- [Приведённый текст]
#####
Первая большая часть книги представляет своеобразную богословскую генеалогию симфоничности. Бальтазар начинает с Израиля, поскольку уже Ветхий Завет разрушает мечту о Боге, полностью помещающемся в человеческую систему. Здесь появляется одна из программных формул произведения: «Истина — это не вещь и не система. Это — некто». Бог библейского откровения обладает свободой, которая не является произволом, потому что одновременно является верностью. Он раскрывается множеством исторических действий, обетований, судов, милостей, пророческих речений и заповедей, но никакой набор этих проявлений не дает человеку возможности овладеть их Источником. Отношение Яхве к Моисею невозможно механически вывести из Его отношений к Давиду или Иову. Плюрализм библейских свидетельств оказывается следствием не несовершенства Бога, а именно Его суверенной живости. Отсюда Бальтазар переходит к слову Божию: если Бог говорит, Он сообщает не просто информацию о Себе, но Самого Себя. Поэтому истинным герменевтическим принципом Писания становится любовь. Отдельные слова Бога следует понимать из личности Говорящего, а не превращать в независимые теологические формулы. Здесь ясно обнаруживается персоналистический характер всего метода Бальтазара: истина познается не как объект, которым субъект овладевает, а как свободное Ты, которое открывает себя и требует от познающего веры, послушания и ответной любви.
#####
- [Данные]
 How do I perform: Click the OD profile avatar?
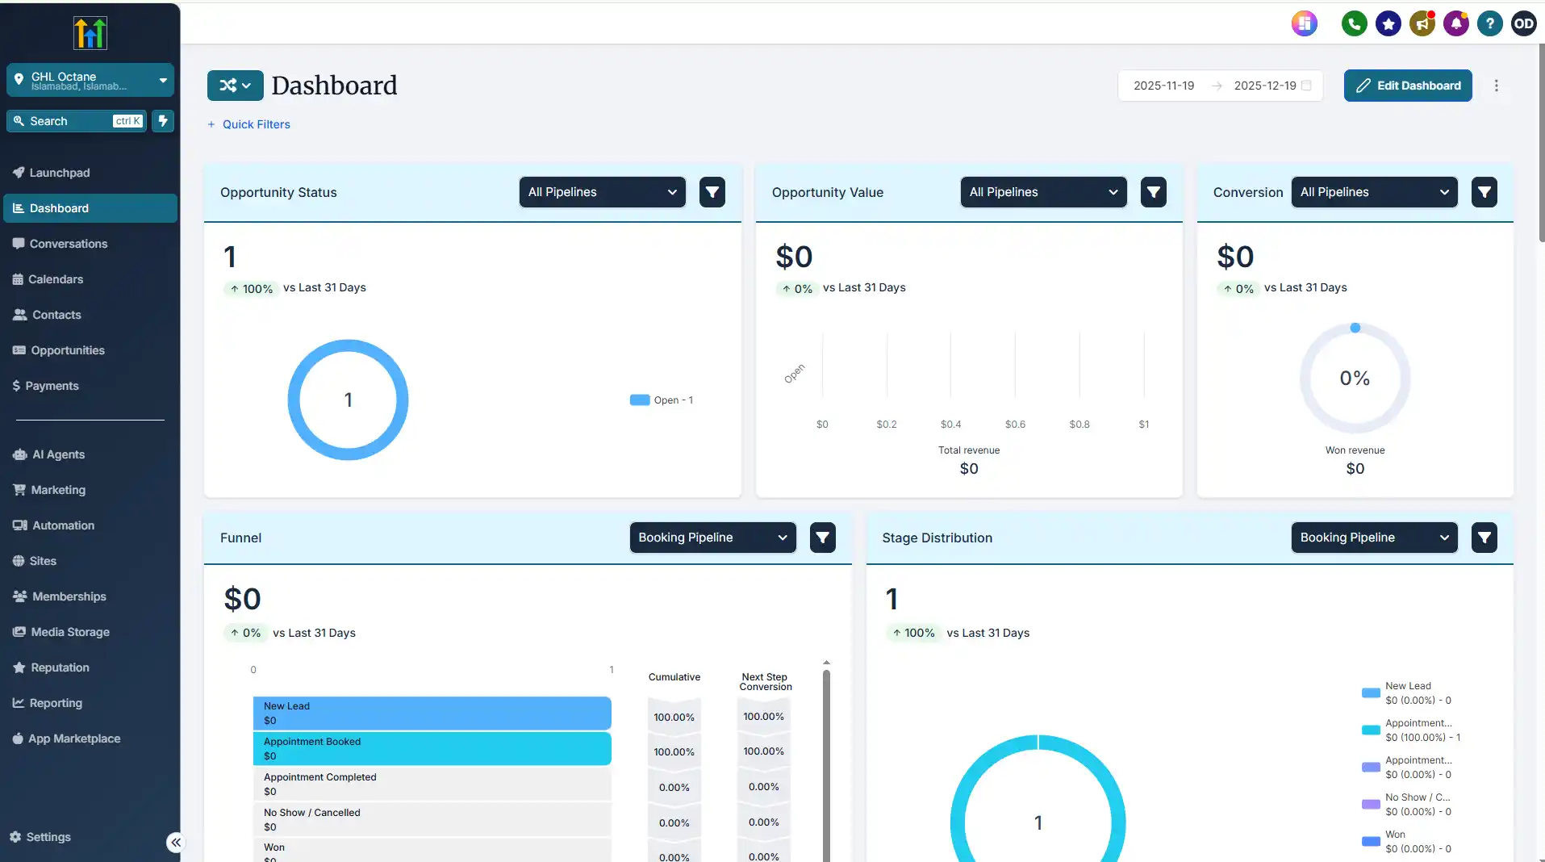click(x=1524, y=23)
#####
- [Задание 1] Что, согласно тексту о книге Бальтазара, становится истинным герменевтическим принципом Писания?
- [Задание 2] Переведите на английский язык предложение из текста о книге Бальтазара: «Отношение Яхве к Моисею невозможно механически вывести из Его отношений к Давиду или Иову».
- [Задание 3] Продолжите текст о книге Бальтазара после его последнего предложения.

- [Ответ 1] Любовь.

- [Ответ 2] Yahweh's relationship to Moses cannot be mechanically derived from His relationships to David or Job.

- [Ответ 3]
Во Христе этот принцип достигает своего предела. Множество ветхозаветных слов становится единым Словом, но такое исполнение не уничтожает многообразия. Напротив, поскольку Христос есть неисчерпаемая личность, единство оказывается еще более плодотворным. Рождение и смерть, власть и служение, Божественное величие и человеческая слабость, крест и воскресение существуют не как элементы логической схемы, а как проявления одного и того же конкретного Я. Бальтазар использует опыт человеческого отношения Я и Ты как аналогию: чем глубже мы знаем другого человека, тем меньше он превращается для нас в классифицируемый объект и тем яснее становится его неповторимая свобода. Тем более невозможно свести к системе Богочеловека. Отсюда возникает идея «тела истины». Писание, таинства, догматы, церковные служения и формы святости не являются внешними частями доктринального механизма; они подобны членам живого организма, получающим смысл из центра. Христос не становится «объектом» теологии в обычном смысле, потому что источник порядка сам остается свободным Субъектом, открывающим Себя. Теолог знает, где находится центр, но не владеет этим центром.

Следующим шагом становится характерное для Бальтазара богословие Креста, выраженное формулой sub contrario — сокрытости истины под видом противоположного. Господь является в образе раба, Сын, пребывающий в абсолютной связи с Отцом, переживает богооставленность, Божие присутствие обнаруживается в событии, выглядящем как окончательное отсутствие Бога. Именно здесь проявляется наиболее драматический смысл симфонии: гармония христианской истины не исключает диссонанса и не превращает страдание в иллюзию. Бальтазар специально противостоит такому диалектическому мышлению, в котором Крест становится частным случаем универсального закона развития через отрицание. Его полемика с гегельянской моделью принципиальна. Если из Креста вывести всеобщий механизм, по которому всякая противоположность автоматически включается в более высокое единство, человек фактически получает ключ к Богу. Тогда свободная благодать превращается в необходимую диалектику. Для Бальтазара же Христос нисходит в человеческую противоположность не потому, что этого требует структура бытия, а потому, что любовь свободна совершить невозможное. Поэтому не всякое противоречие автоматически становится «христианским», а не всякий плюрализм получает богословское оправдание.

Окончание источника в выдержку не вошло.